William Byron content with third at Texas after Ross Chastain incident: 'I dont want to do that to anyone'

FORT WORTH, Texas — There were no smiles for William Byron in Sunday’s AutoTrader EchoPark Automotive 400 at Texas Motor Speedway. Despite the fact that a third-place finish continued Byron’s hot streak with his third top-five finish in the last four NASCAR Cup Series races, two of which were wins, Byron couldn’t muster it.

The 24-year-old from Charlotte, North Carolina, face red from an exhausting, 276-lap race including a pair of overtime restarts, was all business as he climbed out of his No. 24 Liberty University Chevrolet. He took a few sips of water and immediately turned to answer the question he knew was coming.

MORE: Unofficial results

What happened on the backstretch of the white-flag lap, when his bump of Ross Chastain sent the No. 1 Worldwide Express Chevrolet spinning and brought out the race-ending caution?

“I don‘t want to do that to anyone,” Byron said. “But I was just far enough inside that that I was there. I had a run, and it‘s the last lap. We always race really well, so I don‘t want to do that to him. Unfortunately just kind of came together there.

“Nothing you can really do about that. It‘s just racing. I had a run, and I was there, and it happened.”

Chastain finished 32nd and declined to comment on the incident with Byron after he was cleared and released from Texas’ infield care center.

William Byron climbs out of his car after the NASCAR Cup Series race at Texas.
William Byron climbs out of his car after the NASCAR Cup Series race at Texas.

The incident with Chastain spoiled what otherwise might have been a relieving finish for Byron, who leaves Texas as the Cup Series playoff points leader. He started sixth and ran inside the top 10 for much of the event, but he and his team battled both a poor-handling race car and a treacherous track that sent multiple others spinning into the outside wall.

Still, Byron gained 36 points Sunday, the sixth-most in the field.

“We didn‘t have a great car,” he said. “But we‘ll keep working and improve and get better. Just didn‘t have what we needed. But we grinded and made something of it.”

Byron’s third-place run at Texas contributed to what’s become an impressive stretch for Hendrick Motorsports. Chase Elliott won the race, marking his first top-five finish at a 1.5-mile oval in the Next Gen car.
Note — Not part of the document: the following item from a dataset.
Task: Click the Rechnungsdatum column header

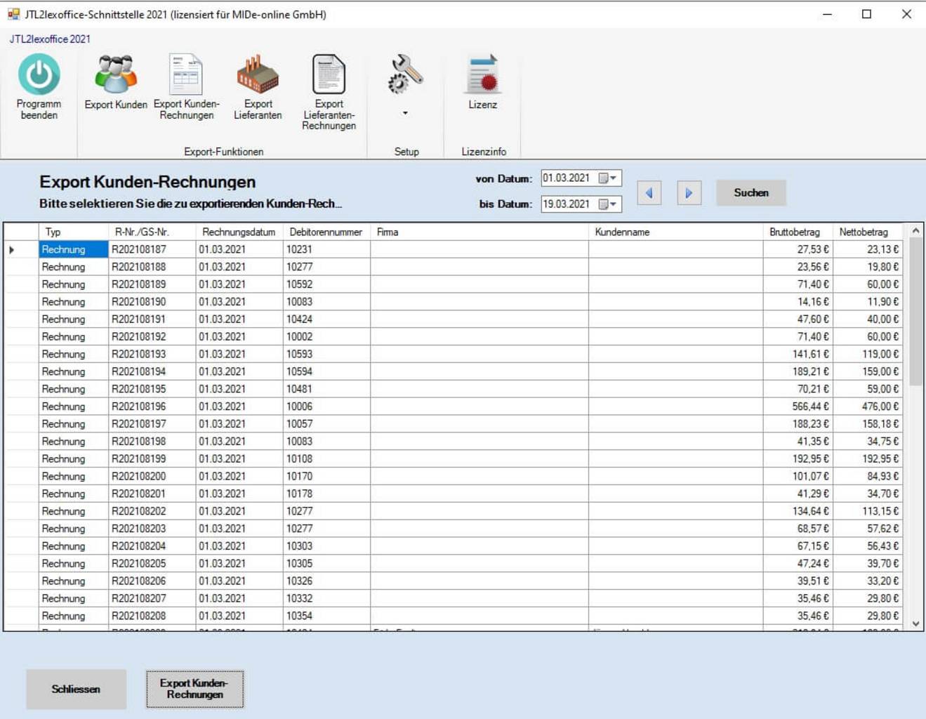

Pole-sitter Kyle Larson was the driver to beat most of Sunday; he led a race-high 77 laps before a penalty for a detached wheel cost him two laps and ultimately pushed him to a 21st-place finish. Larson remains the Cup Series points leader despite his misfortune.

This all happened on the heels of Byron’s monumental win last week at Martinsville Speedway, his third victory over the first eight races of the season.

Byron acknowledged the overall positives he and his team will take from Texas, but his mind in the moments after climbing from his car left little room for joy.

He’ll save that for the next high point in what’s already been a memorable season for the No. 24 crew and Hendrick Motorsports.